[begin Dataset records]

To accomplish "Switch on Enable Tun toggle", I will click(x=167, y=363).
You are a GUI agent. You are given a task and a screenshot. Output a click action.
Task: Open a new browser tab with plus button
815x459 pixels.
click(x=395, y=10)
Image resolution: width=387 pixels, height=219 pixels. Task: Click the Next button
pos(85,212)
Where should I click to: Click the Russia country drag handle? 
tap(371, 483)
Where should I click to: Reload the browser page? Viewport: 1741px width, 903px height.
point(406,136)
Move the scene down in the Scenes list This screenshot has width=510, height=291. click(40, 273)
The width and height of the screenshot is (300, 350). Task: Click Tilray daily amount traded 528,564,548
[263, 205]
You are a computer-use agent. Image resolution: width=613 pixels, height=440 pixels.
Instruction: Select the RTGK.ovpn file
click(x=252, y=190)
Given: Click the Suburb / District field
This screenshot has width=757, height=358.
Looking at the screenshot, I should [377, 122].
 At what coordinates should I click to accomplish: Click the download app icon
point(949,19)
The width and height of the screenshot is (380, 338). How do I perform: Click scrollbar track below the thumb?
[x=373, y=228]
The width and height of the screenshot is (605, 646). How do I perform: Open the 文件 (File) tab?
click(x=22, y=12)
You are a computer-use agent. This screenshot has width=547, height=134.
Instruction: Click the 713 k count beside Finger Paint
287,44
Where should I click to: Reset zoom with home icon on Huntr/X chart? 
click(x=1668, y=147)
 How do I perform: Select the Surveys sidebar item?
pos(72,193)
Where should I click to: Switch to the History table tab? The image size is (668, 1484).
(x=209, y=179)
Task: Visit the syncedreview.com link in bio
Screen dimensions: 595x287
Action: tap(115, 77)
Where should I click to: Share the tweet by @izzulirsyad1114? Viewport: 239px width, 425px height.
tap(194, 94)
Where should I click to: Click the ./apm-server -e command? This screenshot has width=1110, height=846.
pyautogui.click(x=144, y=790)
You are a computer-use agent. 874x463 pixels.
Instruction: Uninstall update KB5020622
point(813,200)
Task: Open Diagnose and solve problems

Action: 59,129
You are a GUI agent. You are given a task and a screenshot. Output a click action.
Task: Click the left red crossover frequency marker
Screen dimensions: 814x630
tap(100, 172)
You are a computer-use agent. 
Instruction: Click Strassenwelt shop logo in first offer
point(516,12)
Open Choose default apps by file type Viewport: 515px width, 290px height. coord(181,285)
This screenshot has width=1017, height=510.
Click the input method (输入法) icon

[end Dataset records]

Reproduce the lines from the one containing "You are a computer-use agent. Image" up to and including the one containing "pos(72,193)".

You are a computer-use agent. Image resolution: width=613 pixels, height=440 pixels.
Instruction: Select the RTGK.ovpn file
click(x=252, y=190)
Given: Click the Suburb / District field
This screenshot has width=757, height=358.
Looking at the screenshot, I should [377, 122].
 At what coordinates should I click to accomplish: Click the download app icon
point(949,19)
The width and height of the screenshot is (380, 338). How do I perform: Click scrollbar track below the thumb?
[x=373, y=228]
The width and height of the screenshot is (605, 646). How do I perform: Open the 文件 (File) tab?
click(x=22, y=12)
You are a computer-use agent. This screenshot has width=547, height=134.
Instruction: Click the 713 k count beside Finger Paint
287,44
Where should I click to: Reset zoom with home icon on Huntr/X chart? 
click(x=1668, y=147)
 How do I perform: Select the Surveys sidebar item?
pos(72,193)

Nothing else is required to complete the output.